Exercise objective =>
In the entries below, find the line with "in the post" and the line with "The width and height of the screenshot is (371, 105).". Print those two and everything between them exactly, and nothing else.

Record set =>
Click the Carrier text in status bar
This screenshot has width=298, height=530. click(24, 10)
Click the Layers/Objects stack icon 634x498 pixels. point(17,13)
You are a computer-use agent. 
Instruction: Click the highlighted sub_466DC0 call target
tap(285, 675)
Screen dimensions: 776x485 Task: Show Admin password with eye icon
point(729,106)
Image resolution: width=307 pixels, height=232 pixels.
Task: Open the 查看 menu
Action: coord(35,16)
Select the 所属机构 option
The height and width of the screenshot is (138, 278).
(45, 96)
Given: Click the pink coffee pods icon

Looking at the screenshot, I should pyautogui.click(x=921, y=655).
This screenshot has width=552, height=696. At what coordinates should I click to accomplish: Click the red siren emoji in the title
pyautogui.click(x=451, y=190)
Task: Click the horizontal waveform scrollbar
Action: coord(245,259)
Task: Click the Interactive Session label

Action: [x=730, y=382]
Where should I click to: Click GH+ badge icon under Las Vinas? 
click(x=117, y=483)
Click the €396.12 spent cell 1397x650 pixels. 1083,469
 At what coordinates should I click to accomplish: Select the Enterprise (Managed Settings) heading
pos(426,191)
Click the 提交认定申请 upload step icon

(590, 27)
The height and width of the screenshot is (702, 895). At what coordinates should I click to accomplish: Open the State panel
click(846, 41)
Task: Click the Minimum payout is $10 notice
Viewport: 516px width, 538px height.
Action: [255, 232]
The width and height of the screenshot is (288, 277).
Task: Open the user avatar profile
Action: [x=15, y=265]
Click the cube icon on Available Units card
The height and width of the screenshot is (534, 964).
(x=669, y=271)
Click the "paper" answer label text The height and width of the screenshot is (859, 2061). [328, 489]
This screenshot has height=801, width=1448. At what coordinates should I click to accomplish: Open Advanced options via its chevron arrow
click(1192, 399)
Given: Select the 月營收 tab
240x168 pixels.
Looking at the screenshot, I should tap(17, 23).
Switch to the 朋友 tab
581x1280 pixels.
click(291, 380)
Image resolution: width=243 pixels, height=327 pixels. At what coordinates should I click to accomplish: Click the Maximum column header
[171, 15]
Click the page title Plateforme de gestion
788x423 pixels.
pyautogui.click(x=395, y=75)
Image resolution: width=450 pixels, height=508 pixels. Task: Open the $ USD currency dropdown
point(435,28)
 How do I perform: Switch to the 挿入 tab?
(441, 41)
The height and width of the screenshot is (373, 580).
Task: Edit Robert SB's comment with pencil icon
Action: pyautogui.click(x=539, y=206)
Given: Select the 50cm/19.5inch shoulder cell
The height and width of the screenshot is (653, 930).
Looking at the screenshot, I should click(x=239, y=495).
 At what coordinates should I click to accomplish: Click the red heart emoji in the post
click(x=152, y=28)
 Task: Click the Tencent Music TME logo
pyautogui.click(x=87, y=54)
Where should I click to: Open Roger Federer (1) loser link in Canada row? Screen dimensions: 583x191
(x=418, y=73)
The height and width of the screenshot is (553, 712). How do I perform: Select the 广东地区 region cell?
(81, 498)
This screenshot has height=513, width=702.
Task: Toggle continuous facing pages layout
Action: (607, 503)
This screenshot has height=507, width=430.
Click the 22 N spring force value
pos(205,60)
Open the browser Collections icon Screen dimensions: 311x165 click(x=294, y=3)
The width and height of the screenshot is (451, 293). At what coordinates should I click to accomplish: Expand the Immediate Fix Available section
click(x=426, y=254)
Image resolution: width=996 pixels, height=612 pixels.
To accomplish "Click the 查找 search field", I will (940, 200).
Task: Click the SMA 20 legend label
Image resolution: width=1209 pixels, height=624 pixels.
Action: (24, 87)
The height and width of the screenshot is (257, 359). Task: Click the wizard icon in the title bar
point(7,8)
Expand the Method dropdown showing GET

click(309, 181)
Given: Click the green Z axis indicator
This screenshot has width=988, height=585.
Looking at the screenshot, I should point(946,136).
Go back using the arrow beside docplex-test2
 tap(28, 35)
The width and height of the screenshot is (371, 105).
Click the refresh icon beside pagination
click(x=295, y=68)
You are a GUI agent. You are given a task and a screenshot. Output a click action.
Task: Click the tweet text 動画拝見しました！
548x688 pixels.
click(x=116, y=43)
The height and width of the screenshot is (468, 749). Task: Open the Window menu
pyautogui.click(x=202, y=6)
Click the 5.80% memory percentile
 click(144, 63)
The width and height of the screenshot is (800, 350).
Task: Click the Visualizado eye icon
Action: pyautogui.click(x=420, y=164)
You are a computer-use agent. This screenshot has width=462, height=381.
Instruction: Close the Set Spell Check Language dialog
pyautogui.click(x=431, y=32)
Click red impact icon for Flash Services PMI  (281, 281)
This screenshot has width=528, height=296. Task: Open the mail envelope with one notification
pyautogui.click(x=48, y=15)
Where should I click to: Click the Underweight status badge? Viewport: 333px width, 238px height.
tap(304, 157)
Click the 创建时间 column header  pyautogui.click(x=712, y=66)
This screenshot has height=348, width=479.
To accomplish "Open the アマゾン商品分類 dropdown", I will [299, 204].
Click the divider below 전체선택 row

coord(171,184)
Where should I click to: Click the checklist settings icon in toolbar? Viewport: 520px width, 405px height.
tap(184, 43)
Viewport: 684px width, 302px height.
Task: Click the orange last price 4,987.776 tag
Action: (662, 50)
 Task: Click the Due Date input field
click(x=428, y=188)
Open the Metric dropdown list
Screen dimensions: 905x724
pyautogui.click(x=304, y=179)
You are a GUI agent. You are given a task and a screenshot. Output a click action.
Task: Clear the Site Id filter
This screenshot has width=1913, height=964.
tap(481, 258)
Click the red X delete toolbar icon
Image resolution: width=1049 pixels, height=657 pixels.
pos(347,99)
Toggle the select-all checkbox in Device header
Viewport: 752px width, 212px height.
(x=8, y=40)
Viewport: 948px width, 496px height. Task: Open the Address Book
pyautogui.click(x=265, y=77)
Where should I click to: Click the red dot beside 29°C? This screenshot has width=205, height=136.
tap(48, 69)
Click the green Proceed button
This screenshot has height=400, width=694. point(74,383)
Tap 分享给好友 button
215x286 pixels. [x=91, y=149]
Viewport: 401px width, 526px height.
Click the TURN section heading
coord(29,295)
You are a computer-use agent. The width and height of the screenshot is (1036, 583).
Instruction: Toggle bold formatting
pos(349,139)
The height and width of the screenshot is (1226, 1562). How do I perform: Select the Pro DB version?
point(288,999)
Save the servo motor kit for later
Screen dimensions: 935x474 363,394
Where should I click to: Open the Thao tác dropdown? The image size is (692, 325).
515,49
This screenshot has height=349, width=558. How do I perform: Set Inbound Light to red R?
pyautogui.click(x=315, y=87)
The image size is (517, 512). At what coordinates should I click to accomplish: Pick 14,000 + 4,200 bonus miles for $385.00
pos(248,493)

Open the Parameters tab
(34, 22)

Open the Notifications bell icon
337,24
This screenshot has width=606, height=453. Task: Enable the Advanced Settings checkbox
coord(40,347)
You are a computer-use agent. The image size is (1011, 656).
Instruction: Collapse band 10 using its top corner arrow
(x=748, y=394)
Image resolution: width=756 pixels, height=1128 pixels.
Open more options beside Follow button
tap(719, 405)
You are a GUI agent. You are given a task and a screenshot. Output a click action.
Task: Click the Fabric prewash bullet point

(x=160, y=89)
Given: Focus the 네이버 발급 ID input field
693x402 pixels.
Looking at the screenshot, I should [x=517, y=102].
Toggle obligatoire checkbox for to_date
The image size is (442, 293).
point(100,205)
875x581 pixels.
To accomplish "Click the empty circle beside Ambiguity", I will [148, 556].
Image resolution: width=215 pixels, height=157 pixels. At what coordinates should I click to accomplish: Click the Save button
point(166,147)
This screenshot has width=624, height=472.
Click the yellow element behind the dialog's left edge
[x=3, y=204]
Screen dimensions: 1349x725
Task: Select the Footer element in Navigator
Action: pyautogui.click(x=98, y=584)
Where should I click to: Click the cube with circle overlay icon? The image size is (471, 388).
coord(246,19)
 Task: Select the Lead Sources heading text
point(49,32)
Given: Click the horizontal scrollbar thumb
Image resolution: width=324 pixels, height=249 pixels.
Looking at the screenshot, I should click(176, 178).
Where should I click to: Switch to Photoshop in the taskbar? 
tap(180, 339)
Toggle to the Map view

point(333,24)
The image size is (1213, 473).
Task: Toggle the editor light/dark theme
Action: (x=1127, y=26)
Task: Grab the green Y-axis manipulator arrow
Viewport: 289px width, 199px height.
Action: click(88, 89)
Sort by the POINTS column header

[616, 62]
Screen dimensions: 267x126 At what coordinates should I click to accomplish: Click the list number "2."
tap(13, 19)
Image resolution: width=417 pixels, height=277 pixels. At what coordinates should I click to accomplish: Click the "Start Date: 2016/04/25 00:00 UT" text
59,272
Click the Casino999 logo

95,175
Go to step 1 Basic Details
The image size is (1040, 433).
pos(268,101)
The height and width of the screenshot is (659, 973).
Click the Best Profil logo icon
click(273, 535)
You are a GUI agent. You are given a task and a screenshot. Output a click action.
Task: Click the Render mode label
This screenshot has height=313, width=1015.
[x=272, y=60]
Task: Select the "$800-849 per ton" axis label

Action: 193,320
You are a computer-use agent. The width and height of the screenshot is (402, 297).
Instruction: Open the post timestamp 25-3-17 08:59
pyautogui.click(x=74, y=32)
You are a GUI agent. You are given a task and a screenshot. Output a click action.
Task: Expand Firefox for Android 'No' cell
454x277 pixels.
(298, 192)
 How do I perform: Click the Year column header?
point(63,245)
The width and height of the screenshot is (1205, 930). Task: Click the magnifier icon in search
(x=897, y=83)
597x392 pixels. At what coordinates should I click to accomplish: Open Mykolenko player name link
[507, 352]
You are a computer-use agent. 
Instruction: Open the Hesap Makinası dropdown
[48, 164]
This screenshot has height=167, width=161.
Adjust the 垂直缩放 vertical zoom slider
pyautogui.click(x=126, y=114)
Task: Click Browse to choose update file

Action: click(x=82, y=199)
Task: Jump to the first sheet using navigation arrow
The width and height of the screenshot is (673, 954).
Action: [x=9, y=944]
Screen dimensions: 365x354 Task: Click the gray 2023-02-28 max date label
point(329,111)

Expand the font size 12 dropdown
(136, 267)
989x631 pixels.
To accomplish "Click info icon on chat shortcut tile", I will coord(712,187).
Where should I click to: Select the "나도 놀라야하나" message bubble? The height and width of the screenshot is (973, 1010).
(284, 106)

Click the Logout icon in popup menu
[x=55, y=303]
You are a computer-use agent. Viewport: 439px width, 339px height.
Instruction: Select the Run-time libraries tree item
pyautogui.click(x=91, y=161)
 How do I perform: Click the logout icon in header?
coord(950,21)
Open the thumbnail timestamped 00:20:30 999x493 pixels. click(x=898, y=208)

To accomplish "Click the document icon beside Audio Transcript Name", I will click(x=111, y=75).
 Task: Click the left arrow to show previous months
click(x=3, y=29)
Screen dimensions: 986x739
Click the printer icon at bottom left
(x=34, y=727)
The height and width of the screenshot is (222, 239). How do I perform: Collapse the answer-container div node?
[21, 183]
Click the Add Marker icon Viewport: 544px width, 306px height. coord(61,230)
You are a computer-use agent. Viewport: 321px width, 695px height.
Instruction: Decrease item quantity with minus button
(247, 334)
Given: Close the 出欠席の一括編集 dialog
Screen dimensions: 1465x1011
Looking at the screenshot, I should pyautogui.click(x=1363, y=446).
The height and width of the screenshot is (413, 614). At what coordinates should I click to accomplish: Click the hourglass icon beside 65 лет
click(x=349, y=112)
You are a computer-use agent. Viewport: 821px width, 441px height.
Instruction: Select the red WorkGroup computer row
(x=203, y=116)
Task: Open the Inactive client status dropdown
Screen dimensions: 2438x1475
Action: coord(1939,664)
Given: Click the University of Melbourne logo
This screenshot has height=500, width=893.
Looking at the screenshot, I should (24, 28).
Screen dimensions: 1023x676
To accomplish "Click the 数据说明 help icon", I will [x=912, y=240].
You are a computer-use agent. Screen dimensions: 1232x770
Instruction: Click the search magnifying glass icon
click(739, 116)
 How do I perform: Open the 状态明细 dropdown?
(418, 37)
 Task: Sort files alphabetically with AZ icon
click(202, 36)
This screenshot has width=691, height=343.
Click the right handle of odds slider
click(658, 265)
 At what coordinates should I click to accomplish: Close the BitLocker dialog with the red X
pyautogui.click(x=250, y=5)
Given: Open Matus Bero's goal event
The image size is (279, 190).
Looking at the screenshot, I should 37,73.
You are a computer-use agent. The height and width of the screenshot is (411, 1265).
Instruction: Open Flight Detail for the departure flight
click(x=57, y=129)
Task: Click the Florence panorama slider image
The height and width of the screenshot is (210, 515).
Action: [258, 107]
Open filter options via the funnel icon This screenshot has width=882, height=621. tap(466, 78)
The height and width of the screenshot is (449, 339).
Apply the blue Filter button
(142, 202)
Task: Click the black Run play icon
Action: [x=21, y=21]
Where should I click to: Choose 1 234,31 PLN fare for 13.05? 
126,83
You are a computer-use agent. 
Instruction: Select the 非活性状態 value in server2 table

Solution to this problem =>
 At what coordinates should I click to accomplish: Click the red heart emoji in the post
click(x=152, y=28)
 Task: Click the Tencent Music TME logo
pyautogui.click(x=87, y=54)
Where should I click to: Open Roger Federer (1) loser link in Canada row? Screen dimensions: 583x191
(x=418, y=73)
The height and width of the screenshot is (553, 712). How do I perform: Select the 广东地区 region cell?
(81, 498)
This screenshot has height=513, width=702.
Task: Toggle continuous facing pages layout
Action: (607, 503)
This screenshot has height=507, width=430.
Click the 22 N spring force value
pos(205,60)
Open the browser Collections icon Screen dimensions: 311x165 click(x=294, y=3)
The width and height of the screenshot is (451, 293). At what coordinates should I click to accomplish: Expand the Immediate Fix Available section
click(x=426, y=254)
Image resolution: width=996 pixels, height=612 pixels.
To accomplish "Click the 查找 search field", I will (940, 200).
Task: Click the SMA 20 legend label
Image resolution: width=1209 pixels, height=624 pixels.
Action: (24, 87)
The height and width of the screenshot is (257, 359). Task: Click the wizard icon in the title bar
point(7,8)
Expand the Method dropdown showing GET

click(309, 181)
Given: Click the green Z axis indicator
This screenshot has width=988, height=585.
Looking at the screenshot, I should point(946,136).
Go back using the arrow beside docplex-test2
 tap(28, 35)
The width and height of the screenshot is (371, 105).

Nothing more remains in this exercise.